À Sainte-Feyre (Creuse), c'est le maire qui remplit le cartable des écoliers
À quelques heures seulement de la rentrée, les cartables des quelque 180 enfants des écoles maternelle et primaire de Sainte-Feyre étaient encore vides. Pour cause, ici, c’est la commune qui achète stylos, crayons, cahiers et autres gommes. Une action sociale menée depuis plusieurs années par la municipalité qui n’a pas attendu l’inflation pour ménager le pouvoir d’achat de ses parents d’élèves.
« L’école est l’une de nos priorités, lance Isabelle Pénicaud, conseillère municipale déléguée à l’enfance. La gratuité des fournitures scolaires est une question d’égalité des chances », poursuit-elle. « Tous les consommables sont pris en charge par la commune. Seuls les sacs, les trousses et les affaires de sport doivent être acquis par les familles », détaille l’élue.

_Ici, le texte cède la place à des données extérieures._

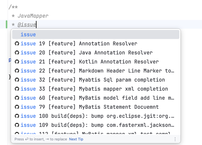Click GitHub icon beside issue 33
The image size is (202, 145).
17,89
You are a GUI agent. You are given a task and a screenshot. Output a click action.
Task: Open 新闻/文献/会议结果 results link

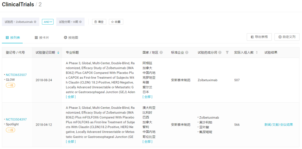pos(279,125)
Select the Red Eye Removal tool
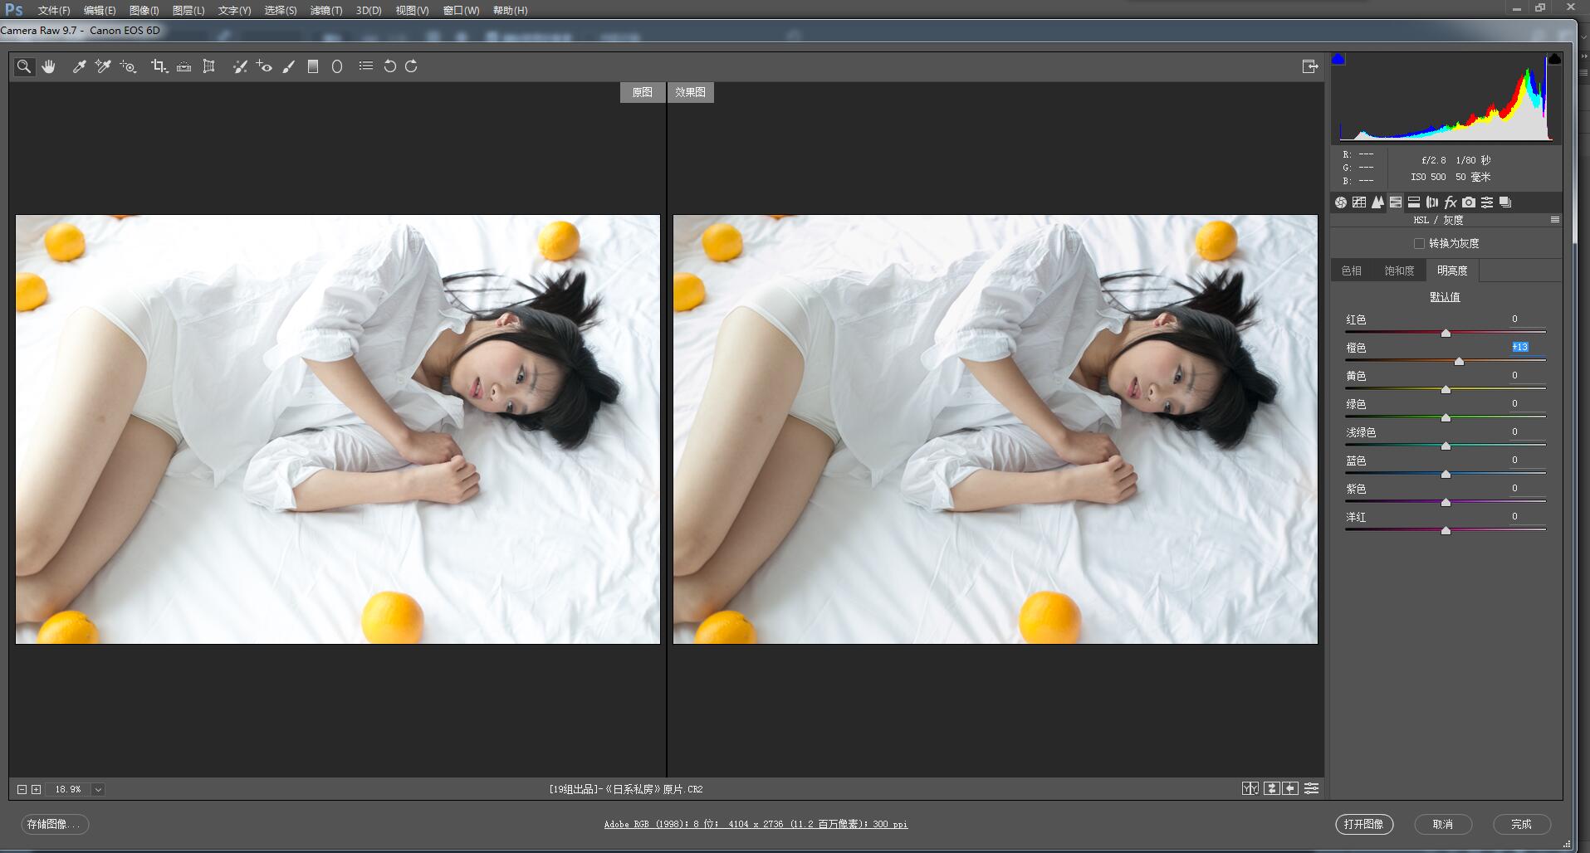The width and height of the screenshot is (1590, 853). pos(264,66)
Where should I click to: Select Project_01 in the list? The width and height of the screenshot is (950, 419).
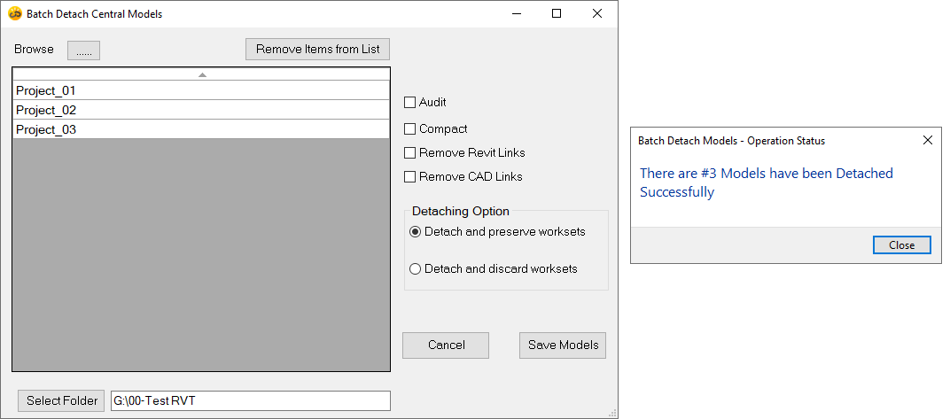click(201, 90)
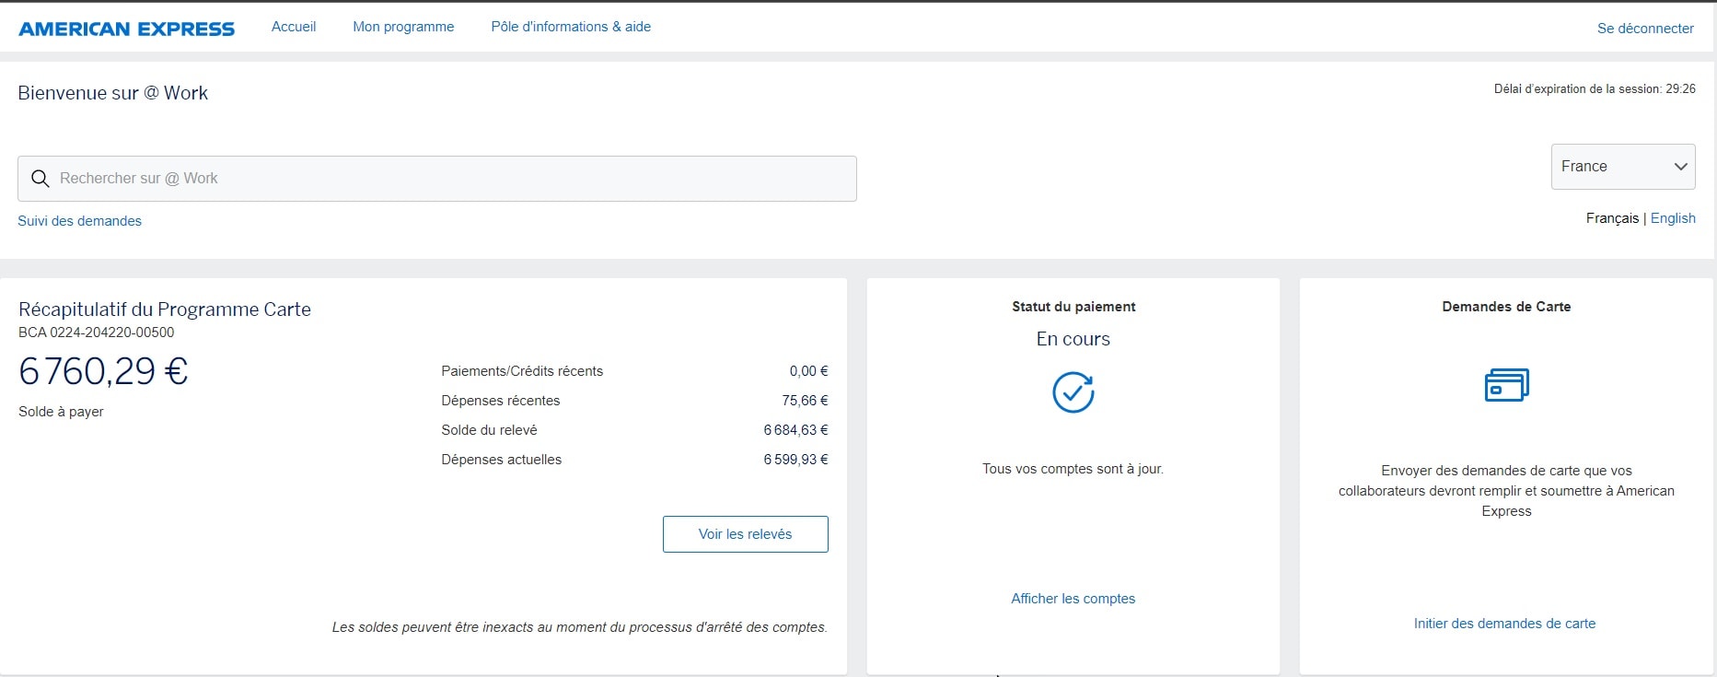Select the Français language option

(x=1612, y=218)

35 euros par enfants et par anUne politique dont le coût est estimé à 8.000 euros et à 35 euros par enfant par an par la collectivité. Et dont la pertinence est encore plus « significative aujourd’hui pour les familles, alors que les prix augmentent », ajoute le maire, Franck Réjaud. Et ce ne sont sans doute pas les parents qui lui donneraient tort :
C’est une bonne chose, car l’achat des fournitures scolaires peut représenter un sacré budget. Et puis ça permet de garder un peu d’argent pour faire plaisir aux enfants.
Mégane, 30 ans, maman de Jade (8 ans) et de Nolan (9 ans)
Les principaux intéressés, qui peuvent tout de même se distinguer de leurs camarades en arborant de splendides cartables aux motifs colorés, semblent surtout impatients de retrouver leurs amis et leurs matières préférées (« j’adore la géographie », glisse au passage Nolan qui rentre en CM1 cette année).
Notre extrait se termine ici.